Before his death in March this year, Professor
Steven Hawking said that humans have just 100
years to populate a new planet if they are to survive. He explains
that if we continue to “confine” ourselves to Earth, then we risk annihilation.
Nuclear war, artificial intelligence gone rogue, and climate change are cited
as some of the major culprits for this bold statement. What each has in common
is that they are linked to the actions of human beings. Despite the latter
being harder to quantify or prove, does being a consumer – with an insatiable
addiction to fossil fuels – by default make you the perpetrator of violence against
those living in countries affected by increasing levels of drought, famine and
turbulent weather patterns?
Violence can take many forms: psychological,
structural, sexual, cultural, symbolic and negative. It is inherently hard to
define and measure. Looking at the Continuum of Violence, is it possible to say
that one form – such as self-harming, suicide, civil war or genocide – is any
better, worse or more evil than another? Arguably the definition and force of
violence depends at least in part on how it is understood. David Riches’ view
of violence as a triangular relationship between a perpetrator, victim, and witness begins to break down the
idea of a concrete and localised violent interaction. Tied in with Neil Whitehead’s
view of violence as a cultural performance globalised through the world’s
media, it becomes apparent how we in the Global North may take on the part of
witness or observer. This post takes the idea a step further, arguing that as a
consumer in a capitalist society, knowingly adding fuel to the climate change
furnace, you embody each role of witness, victim, and importantly, perpetrator.

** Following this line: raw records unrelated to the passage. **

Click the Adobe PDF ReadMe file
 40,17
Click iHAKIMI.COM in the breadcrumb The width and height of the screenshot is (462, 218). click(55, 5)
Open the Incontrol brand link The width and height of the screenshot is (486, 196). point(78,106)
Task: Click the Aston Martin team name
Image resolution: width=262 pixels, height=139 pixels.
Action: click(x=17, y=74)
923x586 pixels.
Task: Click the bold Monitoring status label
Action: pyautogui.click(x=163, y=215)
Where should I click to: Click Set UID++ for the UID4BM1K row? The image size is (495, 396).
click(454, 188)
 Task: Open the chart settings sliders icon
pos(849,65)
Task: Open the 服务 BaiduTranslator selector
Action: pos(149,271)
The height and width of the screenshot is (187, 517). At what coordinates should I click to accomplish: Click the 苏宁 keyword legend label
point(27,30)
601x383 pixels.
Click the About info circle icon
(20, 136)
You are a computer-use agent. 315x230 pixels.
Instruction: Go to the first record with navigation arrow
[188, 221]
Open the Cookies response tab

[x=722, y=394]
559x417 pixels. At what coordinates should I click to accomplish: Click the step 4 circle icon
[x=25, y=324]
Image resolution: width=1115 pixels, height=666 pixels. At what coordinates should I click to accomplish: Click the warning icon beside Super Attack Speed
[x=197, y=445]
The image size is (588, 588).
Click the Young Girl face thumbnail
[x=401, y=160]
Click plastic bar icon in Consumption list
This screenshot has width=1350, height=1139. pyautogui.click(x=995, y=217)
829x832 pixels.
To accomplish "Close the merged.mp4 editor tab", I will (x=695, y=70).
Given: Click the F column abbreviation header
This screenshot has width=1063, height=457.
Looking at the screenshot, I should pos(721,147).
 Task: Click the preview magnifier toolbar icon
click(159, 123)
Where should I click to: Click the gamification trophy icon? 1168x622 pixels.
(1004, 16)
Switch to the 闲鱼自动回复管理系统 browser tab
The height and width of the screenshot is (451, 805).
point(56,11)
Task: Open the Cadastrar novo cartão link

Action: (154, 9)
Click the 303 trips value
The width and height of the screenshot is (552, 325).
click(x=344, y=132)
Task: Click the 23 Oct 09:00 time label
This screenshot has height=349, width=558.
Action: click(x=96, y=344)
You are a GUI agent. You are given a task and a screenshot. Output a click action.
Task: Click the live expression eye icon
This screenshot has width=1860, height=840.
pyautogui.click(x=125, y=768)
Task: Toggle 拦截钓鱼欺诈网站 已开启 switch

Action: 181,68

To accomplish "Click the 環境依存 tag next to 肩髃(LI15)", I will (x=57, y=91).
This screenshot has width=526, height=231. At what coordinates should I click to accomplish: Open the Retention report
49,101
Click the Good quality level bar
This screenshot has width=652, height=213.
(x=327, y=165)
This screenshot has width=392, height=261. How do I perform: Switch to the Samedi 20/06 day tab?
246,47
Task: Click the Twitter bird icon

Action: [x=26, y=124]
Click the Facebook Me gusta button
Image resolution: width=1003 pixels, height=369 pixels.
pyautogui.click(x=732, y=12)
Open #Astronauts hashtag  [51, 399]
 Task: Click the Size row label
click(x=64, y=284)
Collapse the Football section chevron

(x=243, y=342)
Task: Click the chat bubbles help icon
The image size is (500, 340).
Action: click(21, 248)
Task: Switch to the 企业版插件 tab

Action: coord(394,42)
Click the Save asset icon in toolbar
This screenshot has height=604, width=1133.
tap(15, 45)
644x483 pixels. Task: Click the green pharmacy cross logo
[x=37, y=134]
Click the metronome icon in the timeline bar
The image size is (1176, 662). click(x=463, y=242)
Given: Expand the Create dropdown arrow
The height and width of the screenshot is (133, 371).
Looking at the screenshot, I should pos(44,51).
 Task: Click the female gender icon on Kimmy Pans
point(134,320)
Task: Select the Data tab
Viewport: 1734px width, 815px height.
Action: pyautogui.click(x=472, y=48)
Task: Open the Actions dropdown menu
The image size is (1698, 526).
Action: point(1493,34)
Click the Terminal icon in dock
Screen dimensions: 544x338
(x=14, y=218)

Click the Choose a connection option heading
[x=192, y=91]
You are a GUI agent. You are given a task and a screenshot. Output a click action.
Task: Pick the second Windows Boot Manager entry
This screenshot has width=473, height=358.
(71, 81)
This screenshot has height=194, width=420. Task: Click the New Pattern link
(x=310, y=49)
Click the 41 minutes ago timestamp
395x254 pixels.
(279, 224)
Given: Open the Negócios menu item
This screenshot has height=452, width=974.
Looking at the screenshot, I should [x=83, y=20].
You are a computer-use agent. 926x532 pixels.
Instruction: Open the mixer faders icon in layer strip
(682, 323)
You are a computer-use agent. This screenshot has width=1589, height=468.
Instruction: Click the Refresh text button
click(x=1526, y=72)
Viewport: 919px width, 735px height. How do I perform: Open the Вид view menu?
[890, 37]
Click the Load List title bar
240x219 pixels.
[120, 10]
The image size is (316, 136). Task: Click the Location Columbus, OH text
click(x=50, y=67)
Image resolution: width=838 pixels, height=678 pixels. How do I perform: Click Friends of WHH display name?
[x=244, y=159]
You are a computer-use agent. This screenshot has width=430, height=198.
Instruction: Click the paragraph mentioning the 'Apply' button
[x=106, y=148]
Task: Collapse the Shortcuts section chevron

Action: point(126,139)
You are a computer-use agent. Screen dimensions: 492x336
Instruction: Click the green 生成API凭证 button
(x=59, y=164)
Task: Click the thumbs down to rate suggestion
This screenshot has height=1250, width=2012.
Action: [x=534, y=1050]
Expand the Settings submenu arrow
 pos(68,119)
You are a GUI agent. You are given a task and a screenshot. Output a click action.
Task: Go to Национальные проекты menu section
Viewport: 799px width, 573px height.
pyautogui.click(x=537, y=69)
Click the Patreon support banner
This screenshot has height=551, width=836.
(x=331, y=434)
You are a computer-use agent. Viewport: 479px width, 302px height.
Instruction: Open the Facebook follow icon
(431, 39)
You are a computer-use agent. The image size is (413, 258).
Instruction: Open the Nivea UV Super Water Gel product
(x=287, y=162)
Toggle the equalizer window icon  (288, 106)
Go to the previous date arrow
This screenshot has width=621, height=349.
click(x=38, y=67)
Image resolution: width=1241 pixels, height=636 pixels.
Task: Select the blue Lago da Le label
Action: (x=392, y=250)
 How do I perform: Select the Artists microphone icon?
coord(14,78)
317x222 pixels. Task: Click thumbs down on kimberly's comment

Structural violence is a term coined in 1969 by
Johan
Galtung, meaning the non-negotiated loss of choice, or “anything
avoidable that impedes human self-realisation”. This matters because it is
important to understand whether we can talk about violence when nobody is
committing it directly, from one person to another. Galtung’s definition shows us
that violence is “built into the structure and shows up as unequal power and
consequently as unequal life chances.” It is a form of social injustice. A
recent report by the UN News clearly
puts this into context. UN Deputy Secretary-General, Amina Mohammed, highlights
that in order to achieve peace and sustainable development in the Sahel region
in Africa, it is necessary to tackle the root causes of “discrimination, human
rights violations, weak governance, conflict, and the impact of climate change”.
Spanning northern sub-Saharan Africa, the Sahel
region is one of the most vulnerable areas to climate change in the world. Consisting
of 10 countries, this ecoclimatic zone has seen a massive 4.9 million people
displaced this year, with a further 24 million people in need of humanitarian
assistance. Rapid growth population is “estimated at 2.8% per year” in an
environment of shrinking natural resources, reports the UN News. The impact of
climate change has been highlighted by
the President of the UN’s Economic and Social Council, Inga Rhonda King, as a
significant and compounding factor to the issues in the Sahel region. A key
question for political theorists is, should anthropogenic climate change – and
those knowingly fuelling it – be redefined as a violation of human rights? A
crime against all of humanity and our biodiverse planet?
Climate change has become highly politicised. Despite
President Trump’s initial forthright views on global warming as
a hoax,
he has since regressed his position slightly: “I think there’s probably a
difference, but I don’t know that it’s man-made.” Since being in office, he has
dropped climate change from his National Security Strategy’s list of global
threats, made numerous anti-environmental policy changes, and withdrawn the
United States from the 2015 Paris Agreement. Conversely, scientists
argue that there is “no convincing alternative explanation” that
anything other than human activity, particularly the burning of fossil fuels
and destruction of forests, is to blame.
Call it what it is, argues Rebecca Solnit in The
Guardian, “Climate change is violence”. We can see its impacts
around the globe: desertification, droughts, floods, crop failure and
consequent famine, acidification of our oceans, the decline of many species and
increasingly extreme weather patterns. We are now seeing the emergence of disaster
relief charities like Team Rubicon – an organisation
that uses the skills and knowledge of ex-military veterans – to “create order
in the wake of destruction”. Devastating local- and global-scale natural
weather events like hurricanes, earthquakes and tsunamis are having to be
responded to and planned for in the same way as civil or nuclear warfare.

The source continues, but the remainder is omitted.